The QE3 prognosticators (i.e., those offering their opinions about the likelihood and timing of a third round of quantitative easing, otherwise known as Federal Reserve money printing that, so far, has been unsuccessful in reviving the U.S. economy, though it’s done wonders for stocks and commodities) are all over the map this morning as they digest yesterday’s weak economic numbers and take a stab at the most important financial market question of the day – if and when the central bank will be summoned to action.
Here’s a partial list of the predictions from the links post earlier today:
• Why Fed Is Unlikely to Have Third Round of Easing – El-Erian, CNBC
• Jobs malaise warrants easy policy: Fed officials – Reuters
• All eyes on Bernanke, but QE3 has sailed – MarketWatch
• The Fed’s summer of discontent – Barr, Fortune
• Fed’s Williams Says Banks Reluctant to Increase Lending – Bloomberg
• Breaking News!

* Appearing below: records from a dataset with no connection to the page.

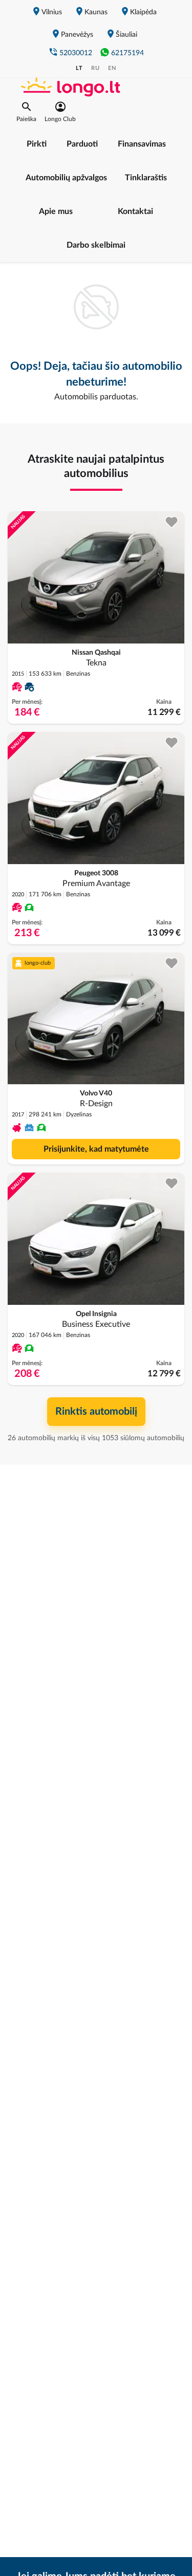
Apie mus (56, 211)
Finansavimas (142, 144)
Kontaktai (135, 211)
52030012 (75, 53)
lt (79, 68)
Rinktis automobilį (96, 1411)
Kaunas (96, 12)
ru (95, 68)
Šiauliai (126, 34)
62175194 (127, 53)
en (112, 68)
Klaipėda (143, 12)
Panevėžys (77, 34)
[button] (26, 112)
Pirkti (37, 144)
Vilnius (51, 12)
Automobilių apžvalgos (66, 178)
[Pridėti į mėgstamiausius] (172, 522)
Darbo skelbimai (96, 245)
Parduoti (82, 144)
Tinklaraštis (146, 178)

QE II is not ending! – A Dash of Insight
Now, for those of you forming your own opinion about what might come this summer or fall, all you really have to do is read what Mohamed El-Erian of Pimco has to say on the subject and take the opposing view, his mid-2009 call that stocks had hit a wall after experiencing a “sugar rush” being a market outlook that should have forever precluded him from offering his thoughts on this type of thing again.
Colin Barr at Fortune seems to have a much better grasp on the situation, noting that if stocks and commodity prices fall as fast as they’ve risen recently, then we could see a “round trip” in prices that would remove the inflation bogeyman from the Fed’s decision making process:
This unpleasant round trip and Bernanke’s acute appreciation of central banking mistakes of the past are why the Fed will risk another round of political mudslinging to try to prop up the economy again. No one, after all, wants to be the guy who sat idly by as the economy slips into recession in a replay of 1937, however many stories about $5 gas that decision ultimately results in.
We’ll see… just because gas costs almost $4 a gallon today doesn’t mean that it’s going to stay there between now and the time that the Fed meets in Jackson, Wyoming in August.